Before fate landed him in the White House and on the pages of People magazine (Feb.19, 1979), which reported the controversy surrounding his painting of President Carter, and long before he was involved in the Detroit riots (TIME cover Aug.4, 1967), Robert Templeton was peacefully painting in the Midwest, impressed by the vastness of the land, its expanse cut by the ribbons of highways, the stillness of the cornfields broken by the roar of trucks.

Templeton was fascinated by these powerful machines barreling through the countryside, the driver being at once master and slave to their functioning during grueling twelve, fourteen-hour days. This dualism is expressed in Templeton's 'Long Distance Driver', and 'GO STOP GAS EAT', the former showing the trucker trapped in his cab, the latter implying that his day is defined by the requirements of his truck.

In other work Templeton illustrates the driver's anonymity on the road with constructions, which show the driver only as a blurred rearview mirror reflection. The landscape itself is seen through windshields and in mirror reflections. The effect is a sense of the driver's detachment and isolation not only from his immediate surroundings, but also from his fellowman, machine and man fused together in high energy performance.
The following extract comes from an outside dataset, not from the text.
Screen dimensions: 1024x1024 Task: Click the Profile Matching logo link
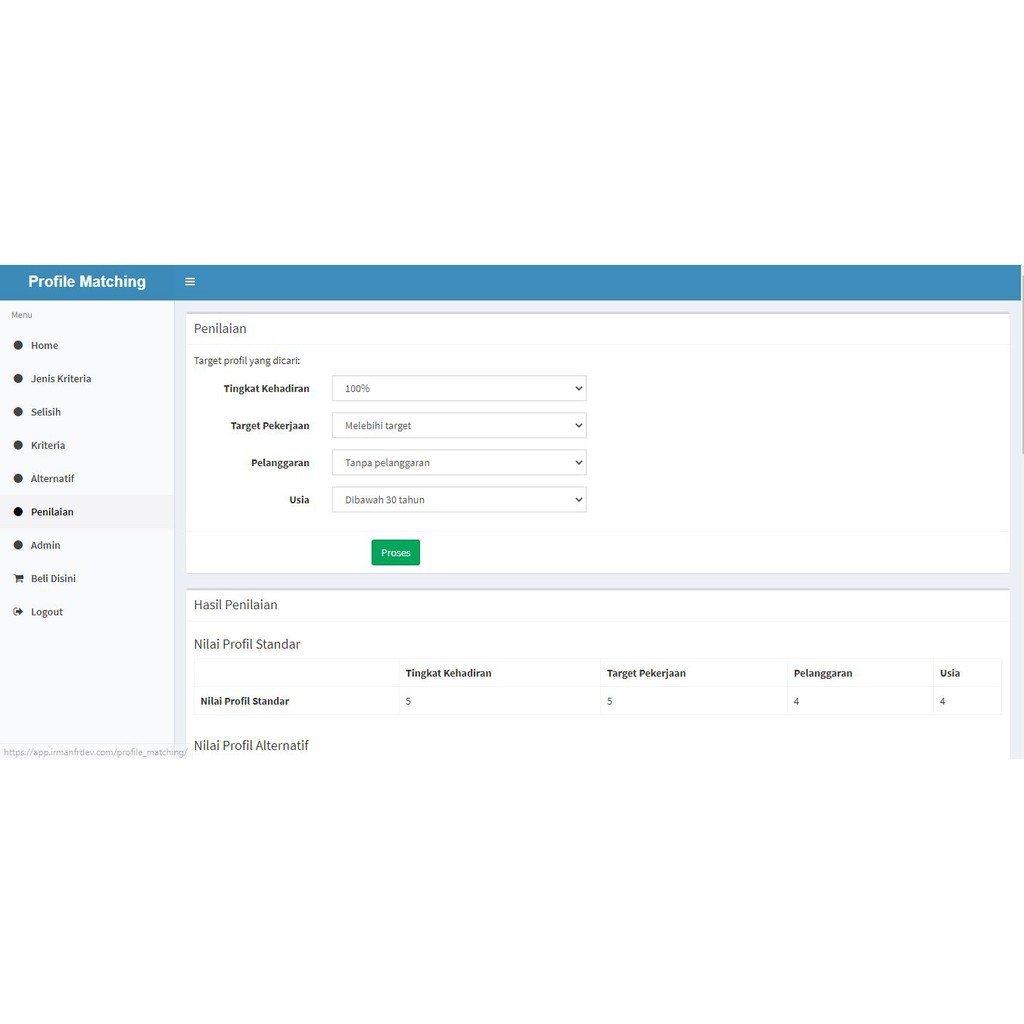coord(87,282)
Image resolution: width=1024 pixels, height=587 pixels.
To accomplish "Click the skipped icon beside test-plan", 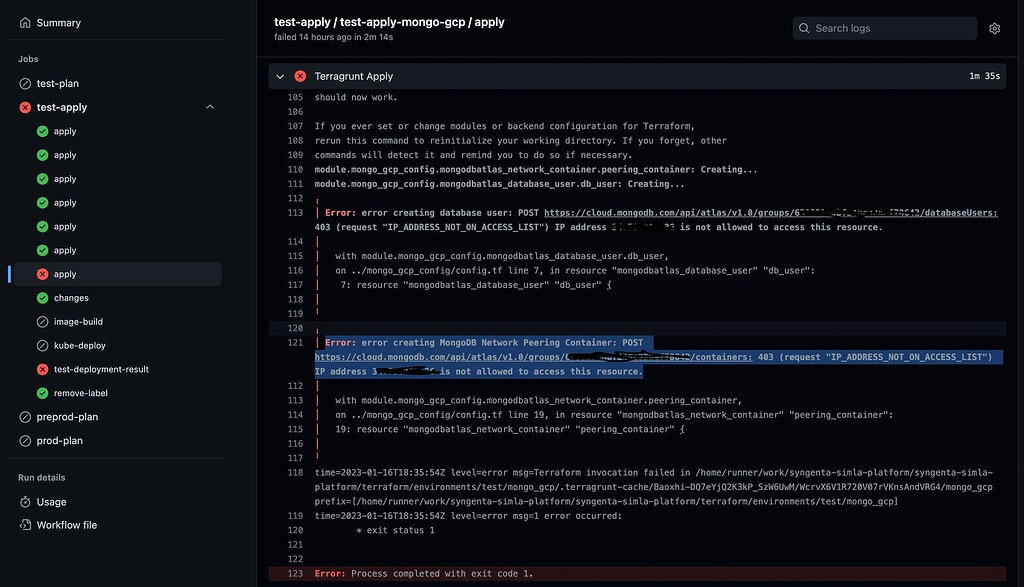I will 26,84.
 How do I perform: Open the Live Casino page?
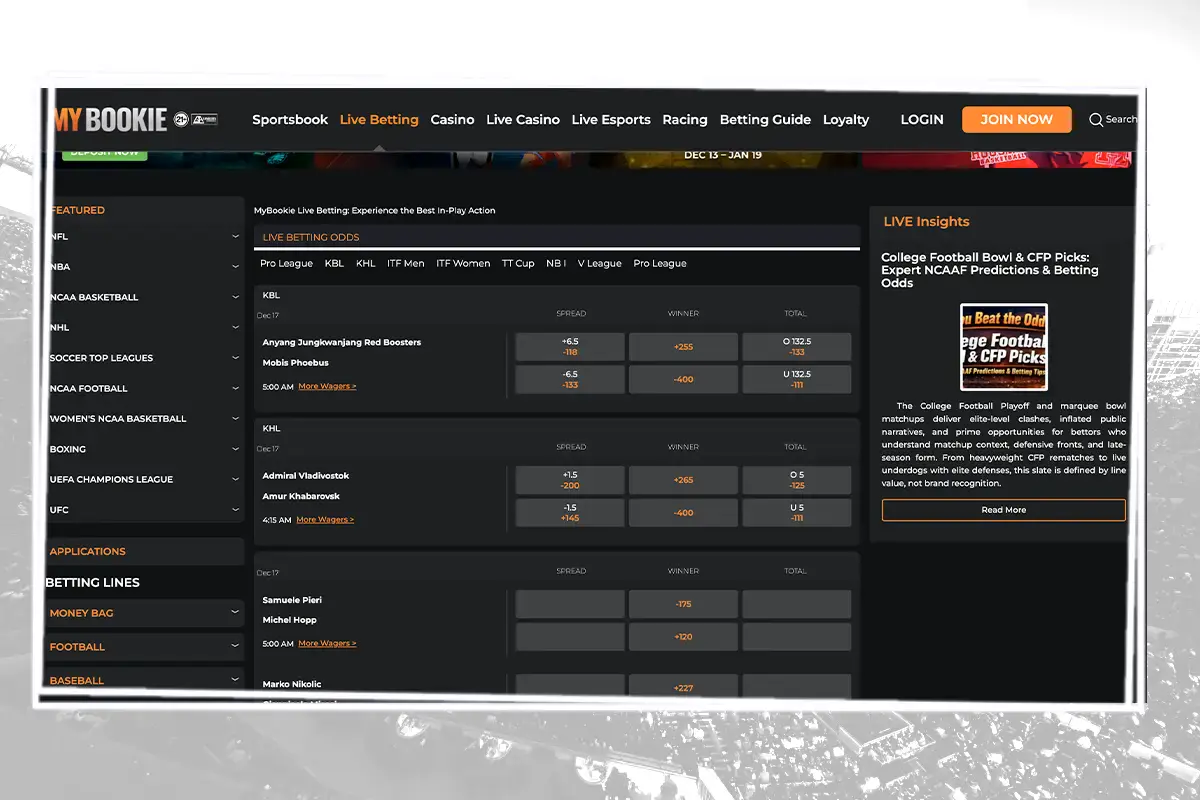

Templeton felt that the automobile has had an enormous impact on our lives.

In this series of truck and highway paintings he deals with this 20th century phenomenon in an imaginative way.

First exhibited in 1964 in New York to critical acclaim, the "Machine Man" exhibit was most recently on dispay in 2004 at a held over exhibit at the inauguration of the Guerrera Gallery at the Golden Age of Trucking Museum in Middlebury, Connecticut.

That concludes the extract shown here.